A Itália depois das eleições está ingovernável, diz-se. Grande novidade. Quando é que a Itália teve uma fase de estabilidade governativa (desde Mussolini, perceba-se)?
A 1ª República italiana distinguiu-se pelo seu sistema proporcional e por uma infinidade de governos, todos com a Democracia Cristã à frente. O outro grande bloco era o Partido Comunista, que durante alguns anos se manteve fiel à URSS, tanto que o slogan dos democratas-cristãos nas primeiras eleições do pós-guerra, tirado dos livros de Guareschi, era: "no segredo da cabine eleitoral, Deus vê-te, Estaline não". A DC invariavelmente ganhava as eleições com maioria relativa, a pouca distância do PCI, e recorria a alianças com outros partidos, como o Socialista, o Liberal, o Republicano ou o Social-Democrata. Ainda assim, os governos raramente duravam dois anos, e este estado de coisas manteve-se até ao escândalo Tangentopoli, ao referendo eleitoral e ao desmoronar de uma partidocracia apodrecida, dando origem à 2ª República.

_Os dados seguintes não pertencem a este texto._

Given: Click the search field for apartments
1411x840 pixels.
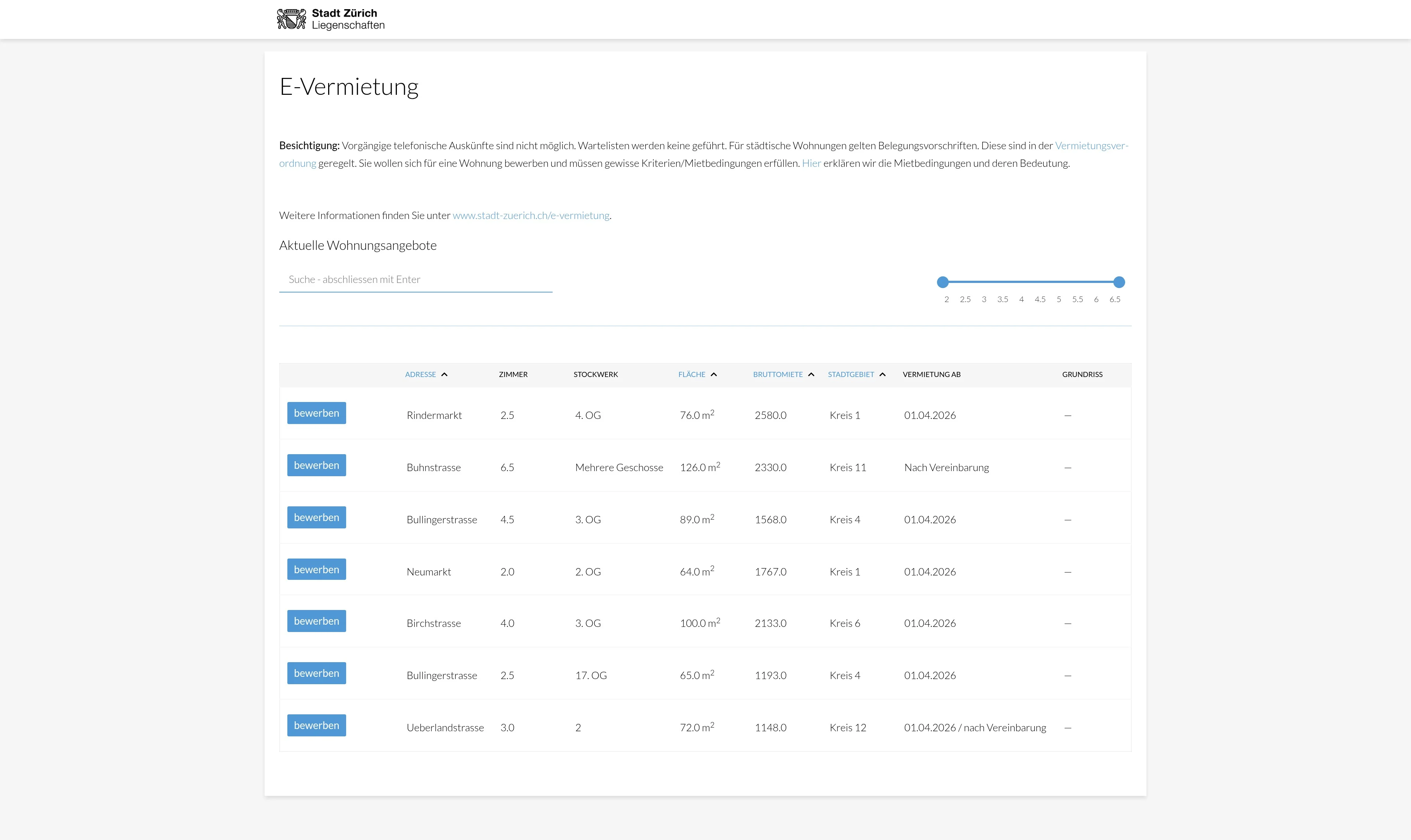Looking at the screenshot, I should pos(416,280).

Aí surgiram novos partidos dos cacos dos anteriores. O PCI tinha acabado, entretanto, dando origem ao PDS, de ideologia social-democrata, que ocupou o lugar do desacreditado PSI, de Craxi, e do PSDI, enquanto a minoria mais radical originava a Refundação Comunista. Berlusconi, até aí ligado ao seu império da comunicação social e ao futebol, surgiu em cena na política, largando a sua Força Itália, que juntamente com pequenos partidos centristas, engoliu o voto da extinta DC. A direita votava na Liga Norte, do populista Bossi, e na renovada Aliança Nacional, de Fini, que deixara para trás o neo-fascismo, num movimento semelhante ao do PCI/PDS.
Berlusconi dominou esse período, ora assumindo o governo, com apoio de Fini e da Liga Norte, ora revezando-se com o bloco constituído à volta do PDS. Sucediam-se as coligações, listas em torno de uma personalidade ou pequenos partidos efémeros.

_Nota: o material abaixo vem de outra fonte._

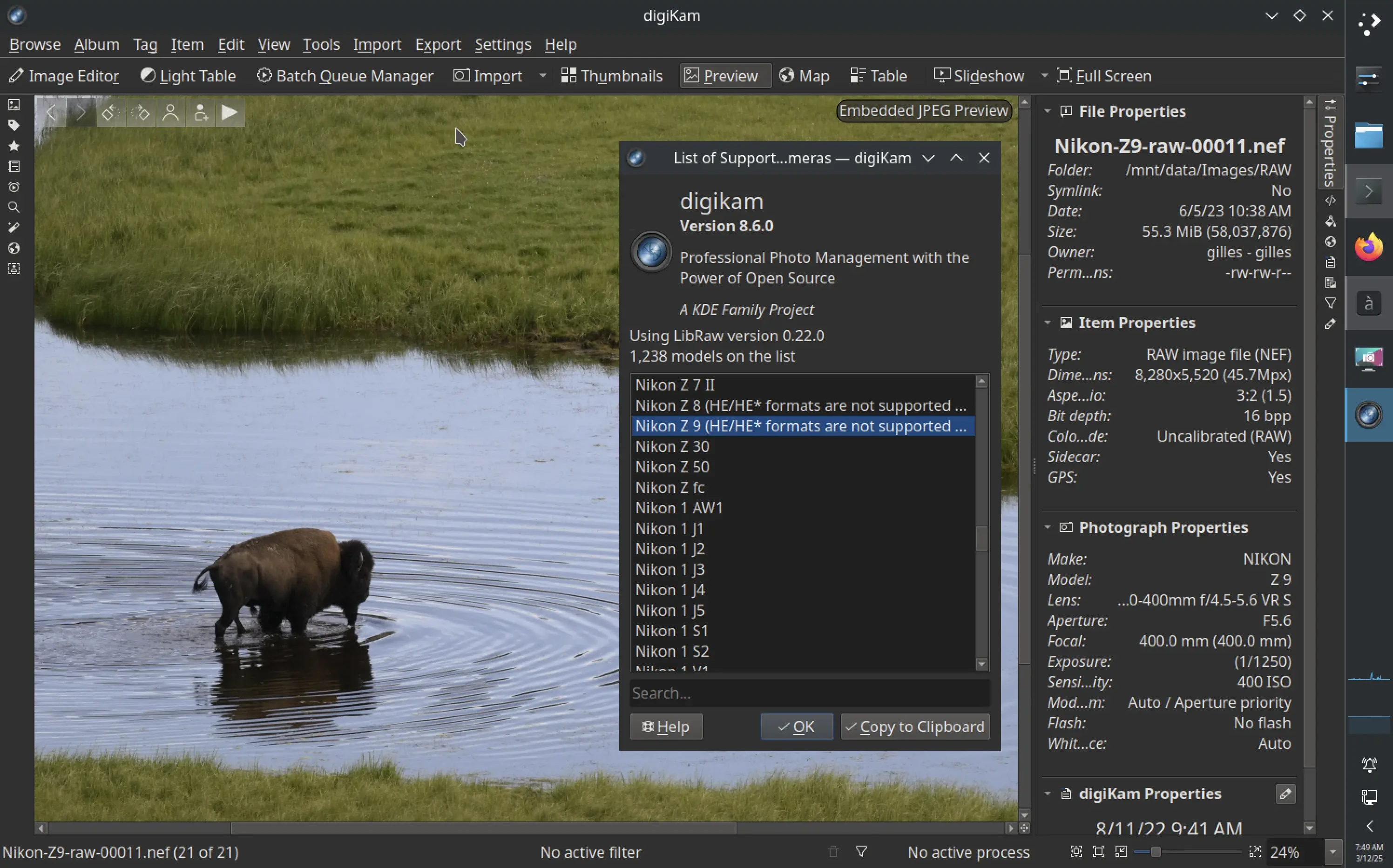Open the Light Table
The image size is (1393, 868).
[188, 75]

Este estado de coisas acabou com a ascensão de Mario Monti ao governo. A sua governação parecia agradar aos italianos, mas quando estes foram chamados às urnas, há dias, deram um resultado desconsolador à aliança política centrista que sustentava Monti, uma parca confiança ao Partido Democrático, de centro-esquerda, herdeiro do PDS, recuperaram Berlusconi, considerado há meses politicamente cadavérico, e deram uma enorme votação ao movimento cinco Estrelas, do comediante populista Beppe Grillo.

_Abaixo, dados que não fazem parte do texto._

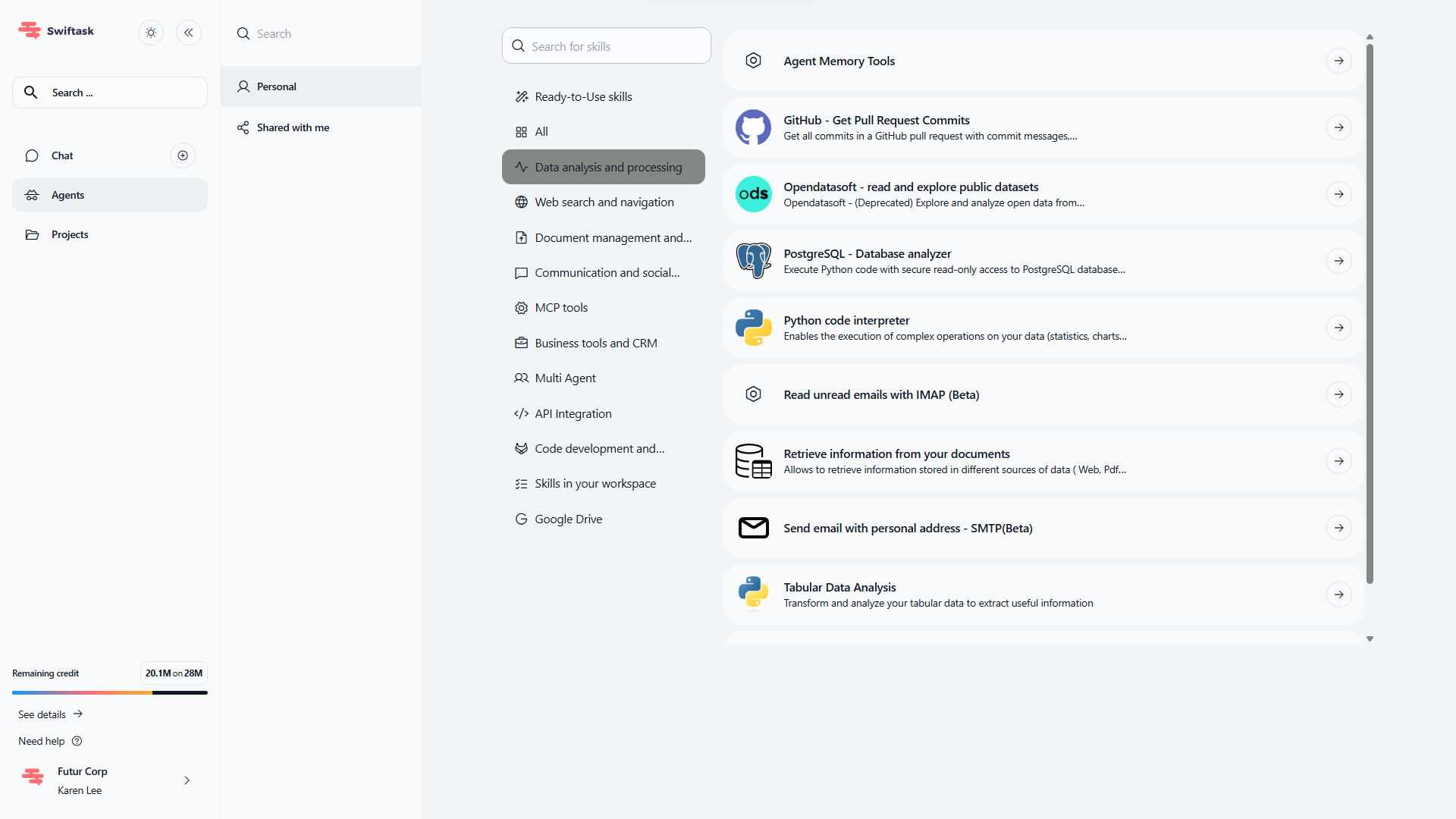Open Shared with me section
Viewport: 1456px width, 819px height.
click(x=293, y=127)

Agora, Bersani tem maioria na câmara dos deputados, mas não no Senado, nem sequer coligando-se com monti, que seria o objectivo principal. Beppe Grillo, o maior fenómeno destas eleições, com comícios de centenas de milhares de pessoas em autêntica tourné por Itália, teve um resultado estrondoso. Munido das suas novas armas eleitorais, brama contra o sistema e considera que os adversários são "cadáveres políticos": não se alia a Berlusconi mas também não viabiliza um governo com Bersani à frente. O seu movimento elegeu desempregados e trabalhadores precários para os órgãos legislativos; vão poder renovar a classe política, e ao mesmo tempo saber o que custa fazer parte da mesma. Se vão mudar alguma coisa ou ganhar vícios políticos é coisa que se verá daqui para a frente. Mas se Grillo persistir em fazer meramente de travão e impedir qualquer solução governativa, o apoio popular de que gozou esvaziar-se-à mais rapidamente do que o do velho PRD.
Um novo governo italiano, sustentado no Partido Democrático e na coligação que apoiou Monti, terá de se sustentar num equilíbrio instável para aguentar o país e tentar algumas reformas. Mas já se sabe que nunca durará assim tanto tempo. Berlusconi, como se viu, tem mais vidas que um gato, e mesmo abandonado por antigos aliados, como Fini, mantém-se à tona, o que mostra que os italianos votam mais depressa em projectos populistas do que em partidos de quadros qualificados. Grillon é a grande incógnita. Bersani tem a batata quente, a meses da saída do velho presidente Giorgio Napolitano.
Aconteça o que acontecer, manter-se-à essa grande instituição italiana chamada "instabilidade governativa".